Yes. I put in alert() statements within the code and proved that execution should take place, however, the history stack is unaffected; you are still able to go back to the previous page when there should be 1 more instance of the same URL that is in between your old previous page and where you are now. I am trying to stuff the history stack with instances of the URL to prevent the user from reaching, easily, the previous page
Ok, if you are sure all the code lines are executed as expected, I am out of ideas. It's just that there is a difference between 'doing absolutely nothing' and 'doing stuff but not producing the result I intended'.
 
Ok, if you are sure all the code lines are executed as expected, I am out of ideas. It's just that there is a difference between 'doing absolutely nothing' and 'doing stuff but not producing the result I intended'.
I rewrote the code:

JavaScript:
/**
 * Prevent the back browser button from practically working by pushing onto the browser history.
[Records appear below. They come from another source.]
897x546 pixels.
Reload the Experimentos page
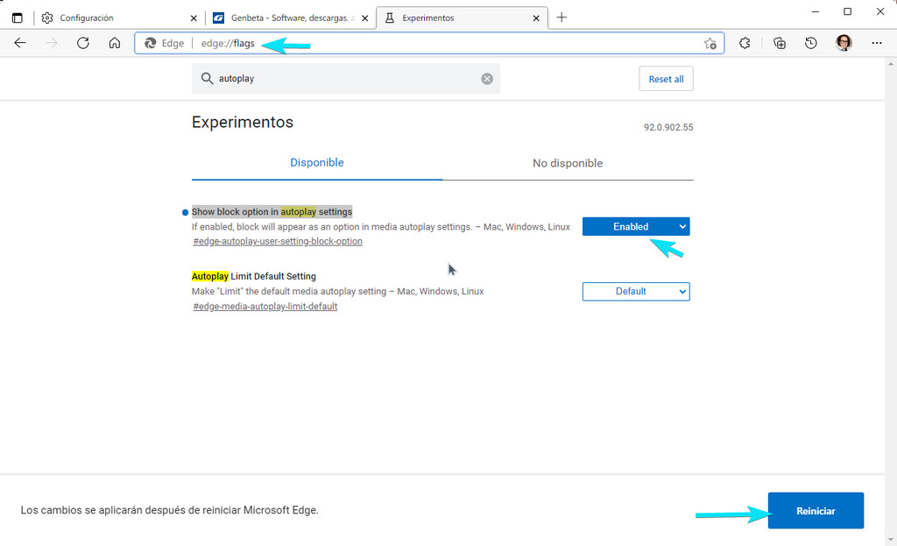click(x=82, y=42)
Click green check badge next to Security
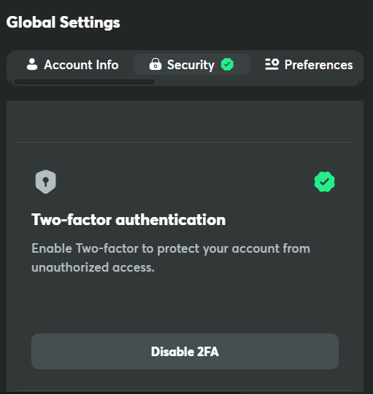 (x=227, y=65)
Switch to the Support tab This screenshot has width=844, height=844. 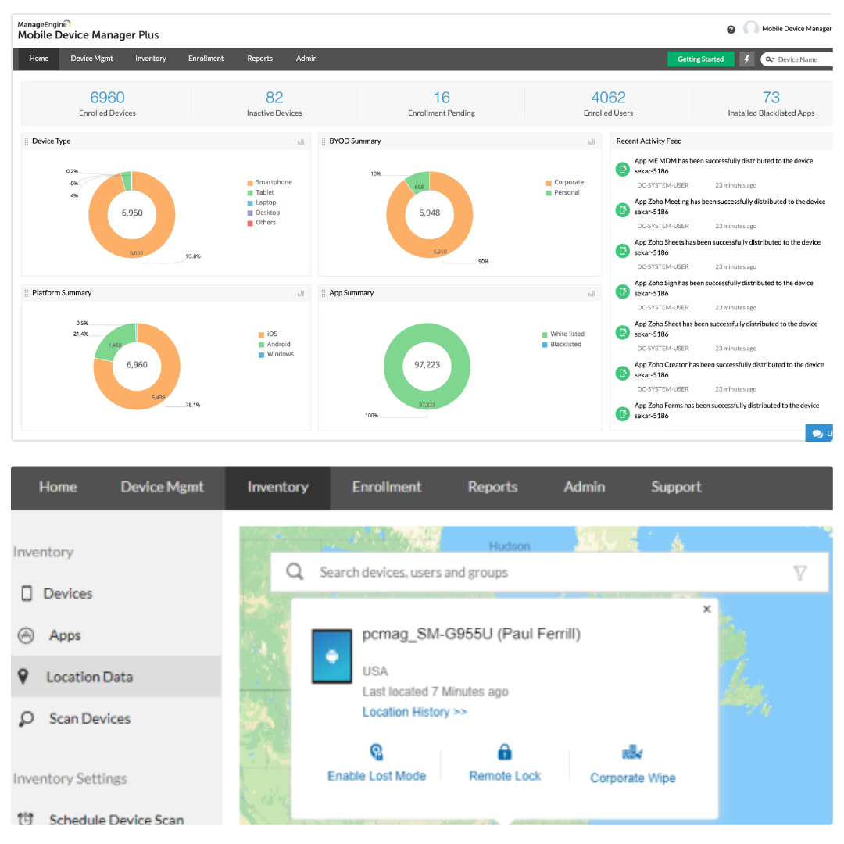pos(676,487)
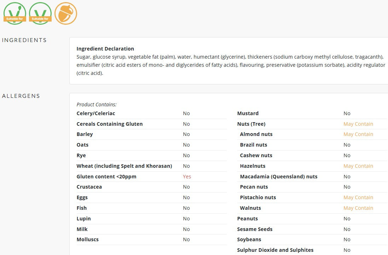388x255 pixels.
Task: Click the green leaf-V vegan suitability icon
Action: click(x=15, y=13)
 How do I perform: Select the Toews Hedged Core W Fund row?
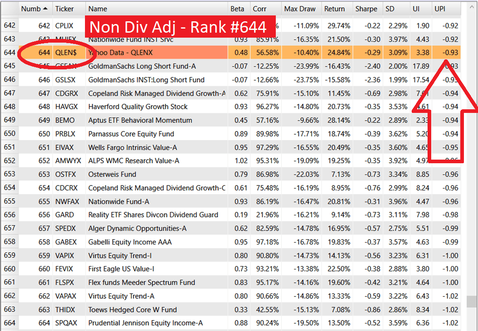coord(136,310)
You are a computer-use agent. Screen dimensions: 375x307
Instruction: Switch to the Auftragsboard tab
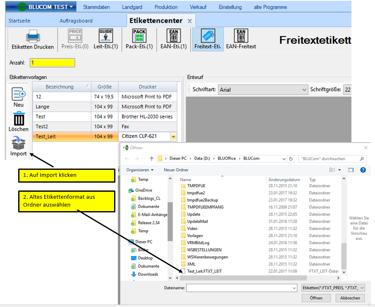coord(76,21)
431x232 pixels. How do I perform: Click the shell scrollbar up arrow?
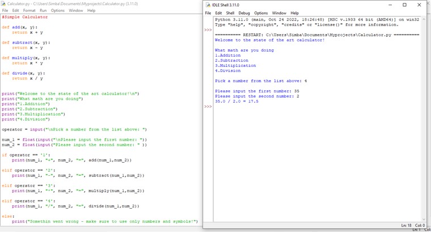click(424, 19)
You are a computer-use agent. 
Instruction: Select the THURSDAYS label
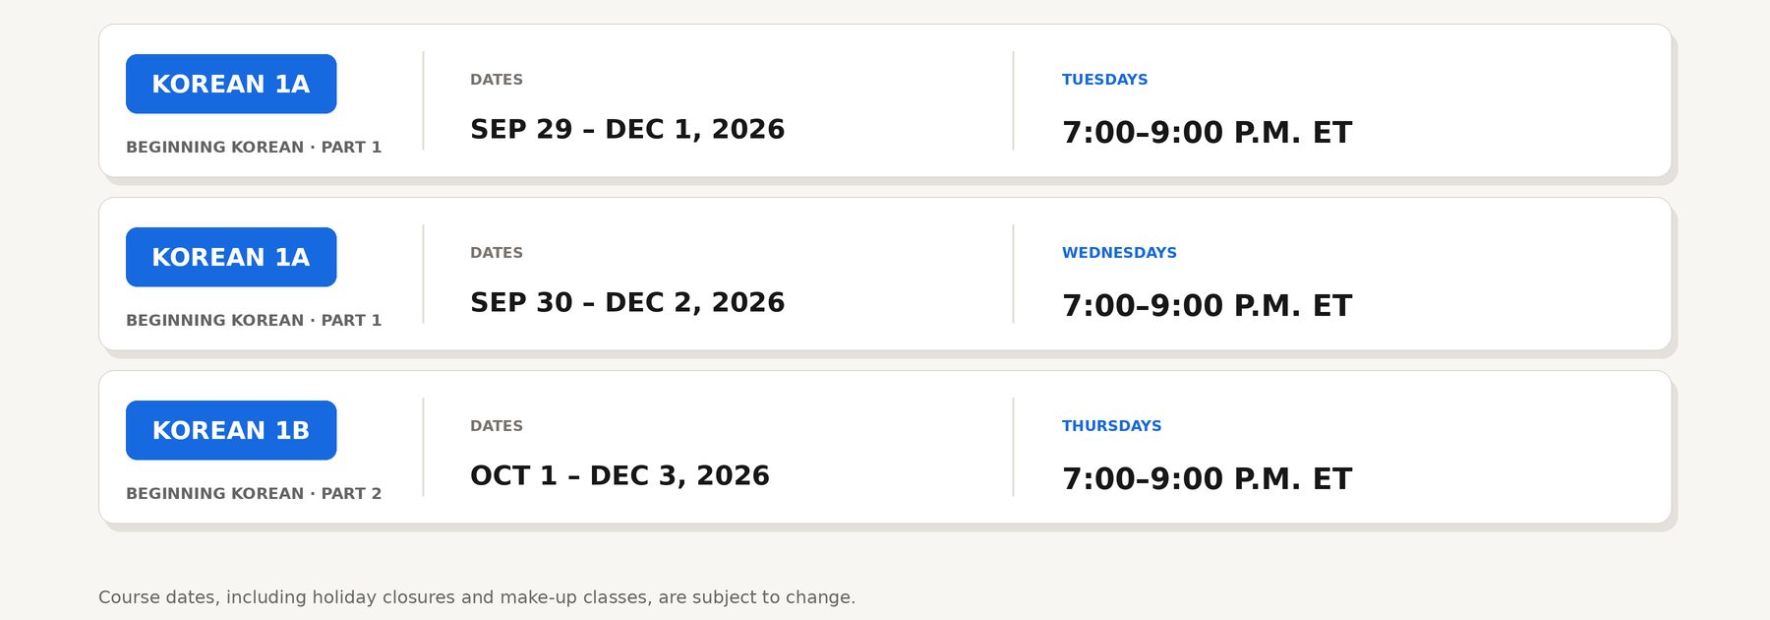(x=1111, y=426)
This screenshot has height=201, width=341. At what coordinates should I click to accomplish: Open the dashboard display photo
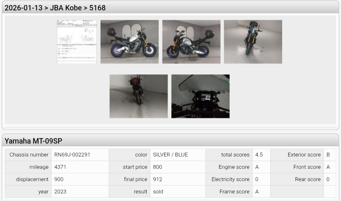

Click
 * <a
 * href="https://stackoverflow.com/questions/19558038/how-to-restrict-the-user-not-go-to-previous-pages-by-clicking-the-browsers-back">
 * here </>
 * for more informtion
 */

const href = document.location.href.substring(0, document.location.href.lastIndexOf('/'));
    
if (window.history != undefined && window.history != null && history.pushState != undefined && history.pushState != null) {
    window.addEventListener('load', () => {
           history.pushState({}, '', href + '/error.html?');
    });
    
}

$(document).ready(() => {
    const elem = document.createElement('div');
    elem.id = 'stuff';
    elem.innerHTML = 'blah';
    elem.classList.add('unseen');
    document.body.appendChild(elem);
    $('#stuff').click();
    
    window.addEventListener('popstate', () => {
        history.pushState({}, '', href + '/error.html#');
    });
})

At this point, if you click the back browser button, you still go back to the previous URL, but if you click anywhere on the page, then you click onto the back browser button, you wind up going to the correct previous URL, which should always be "/error.html#". So I am getting closer, but now you have to do a manual action to get the error page to work properly.